18-Hydroxycortisol and 18-oxocortisol in Cushing's syndrome

Abstract

In patients with primary aldosteronism due to an aldosterone-producing adenoma and glucocorticoid-suppressible aldosteronism, 18-hydroxycortisol and 18-oxocortisol excretions are elevated. Both steroids are synthesized in the transitional zone between the zona glomerulosa and zona fasciculata. There are no reports concerning production of these steroids in Cushing's syndrome due to adrenal adenoma or hyperplasia, as far as we know.
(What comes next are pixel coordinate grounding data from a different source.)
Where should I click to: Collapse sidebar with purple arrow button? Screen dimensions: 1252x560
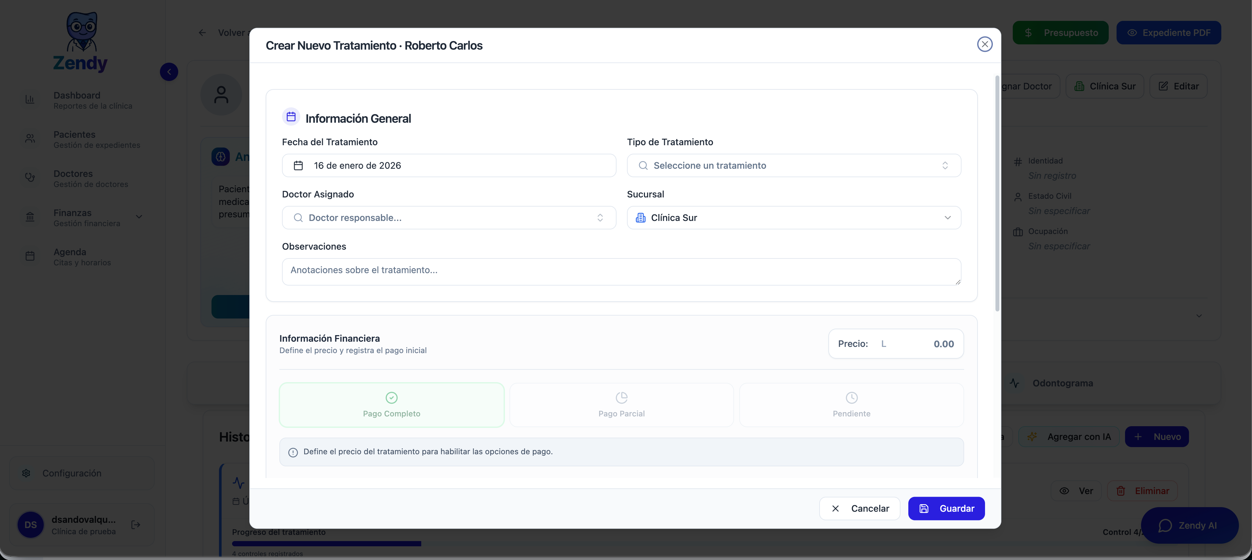click(169, 72)
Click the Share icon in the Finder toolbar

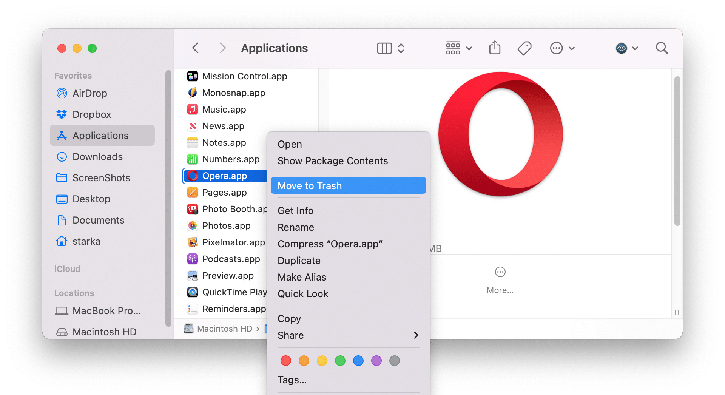pyautogui.click(x=495, y=48)
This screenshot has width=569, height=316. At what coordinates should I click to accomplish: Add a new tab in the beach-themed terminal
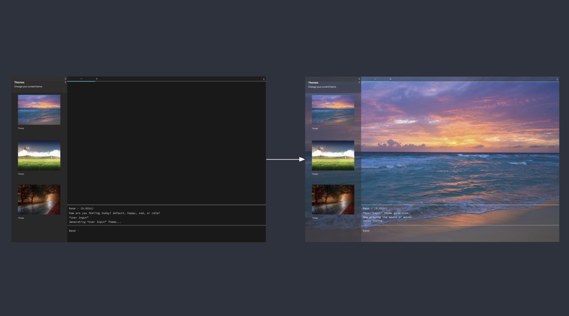391,79
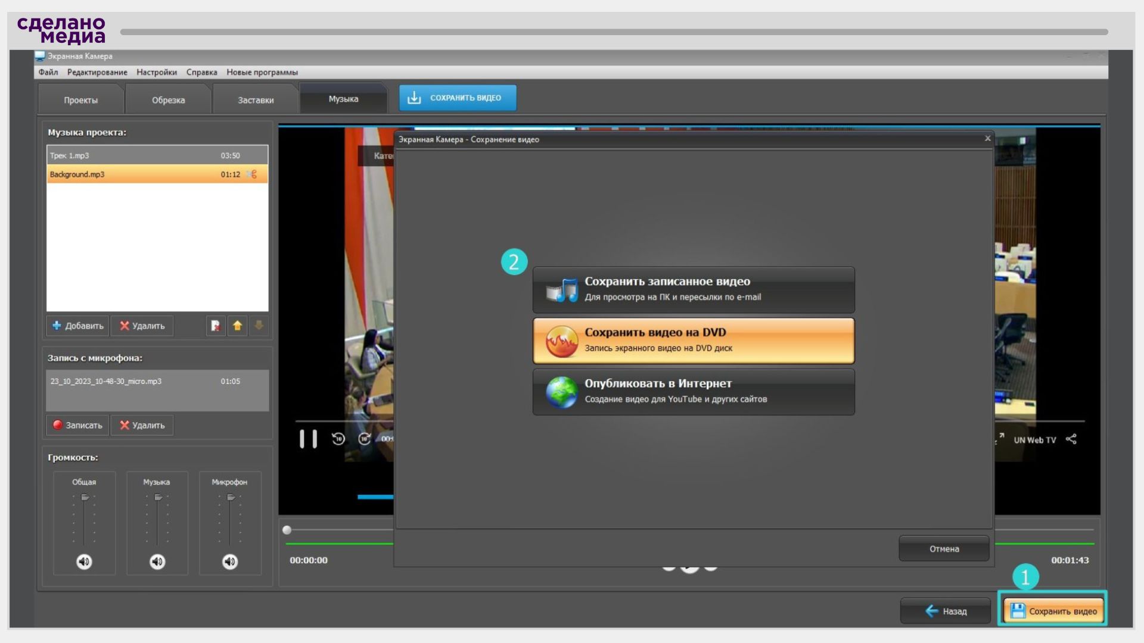Click the rewind 10 seconds icon

338,439
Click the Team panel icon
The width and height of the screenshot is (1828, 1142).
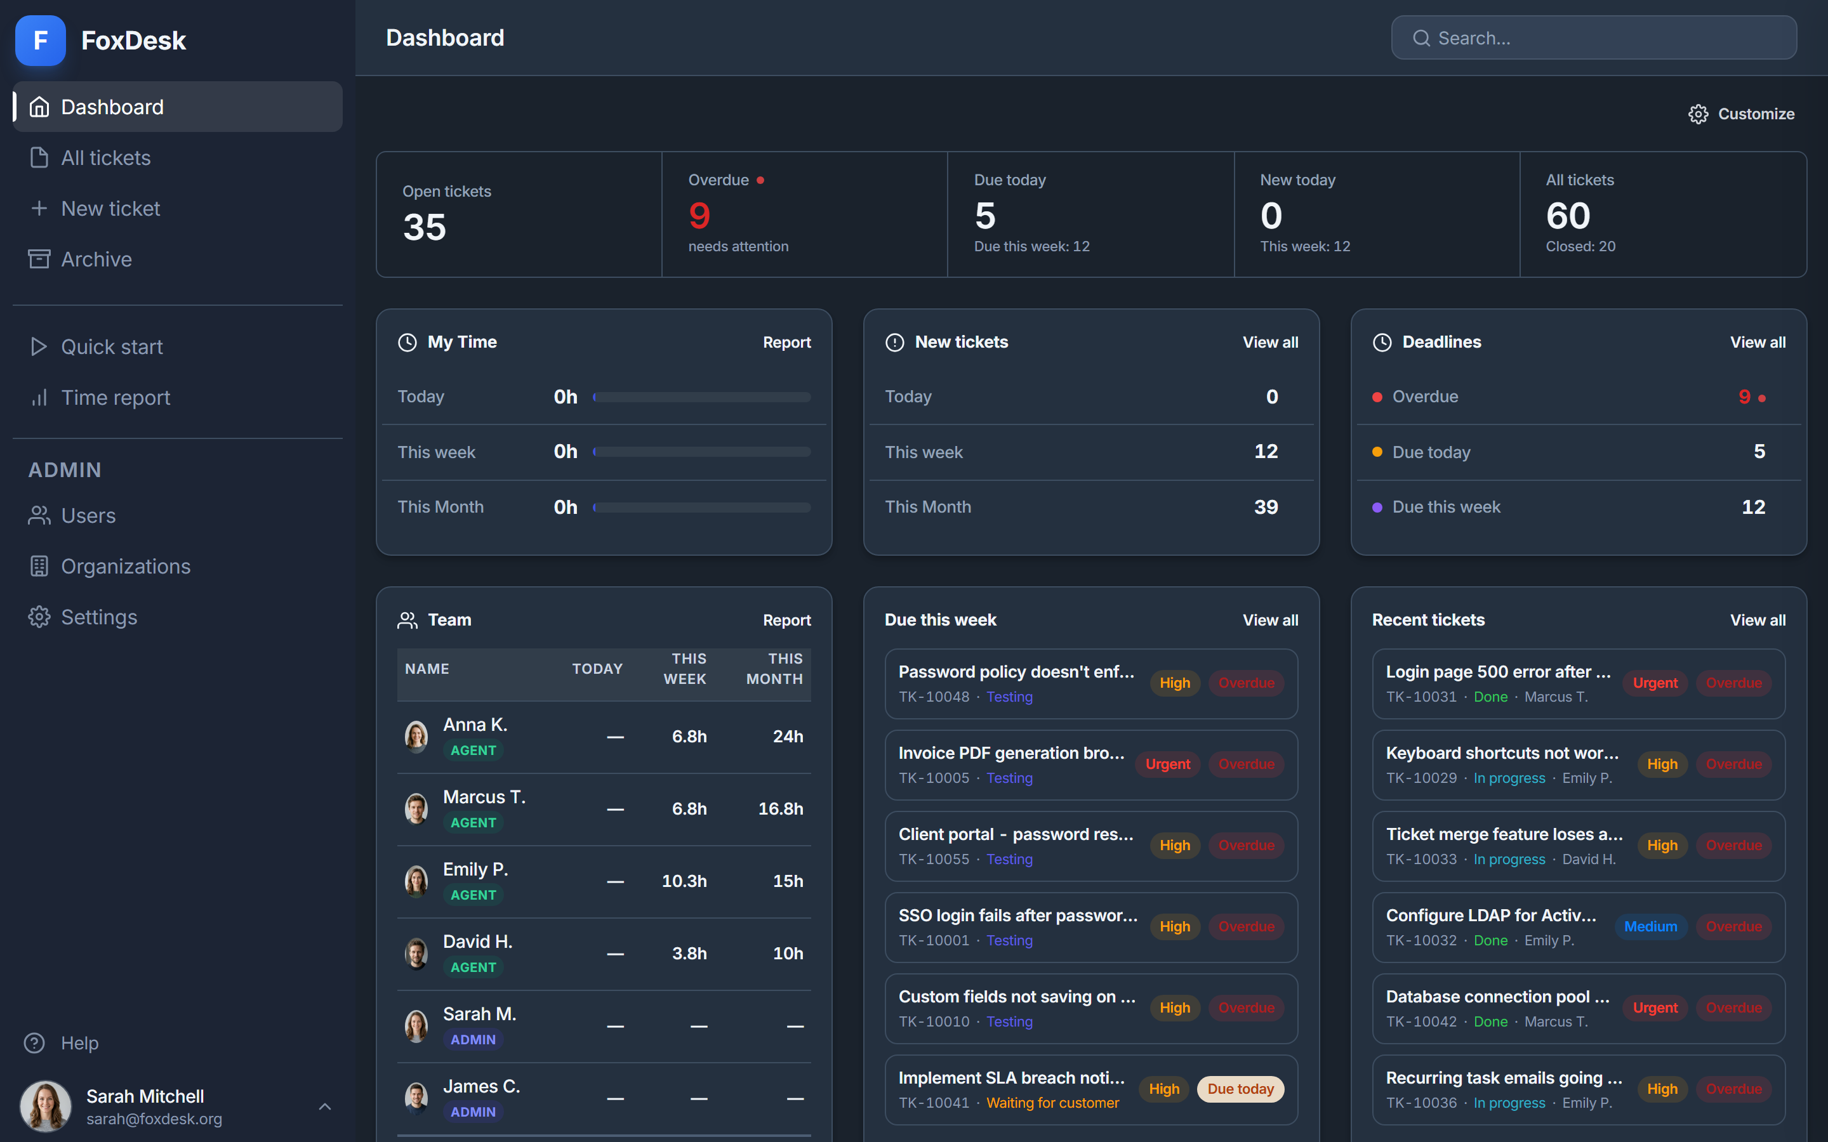click(407, 619)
We determined the urinary excretion and serum concentration of 18-hydroxycortisol and 18-oxocortisol in eight patients with Cushing's syndrome (four due to adrenal adenoma, and four due to adrenal hyperplasia). Two of the four patients with adrenal adenoma had high levels of urinary and serum 18-hydroxycortisol and 18-oxocortisol; on the other hand all the patients with adrenal hyperplasia had normal urinary and serum levels of both steroids. Patients with high concentrations of 18-hydroxycortisol and 18-oxocortisol, however, showed no differences in clinical features, routine laboratory findings and hormonal data compared to patients with normal concentrations of 18-hydroxycortisol and 18-oxocortisol. Our data suggest that some adrenal adenomas causing Cushing's syndrome originate from transitional cells.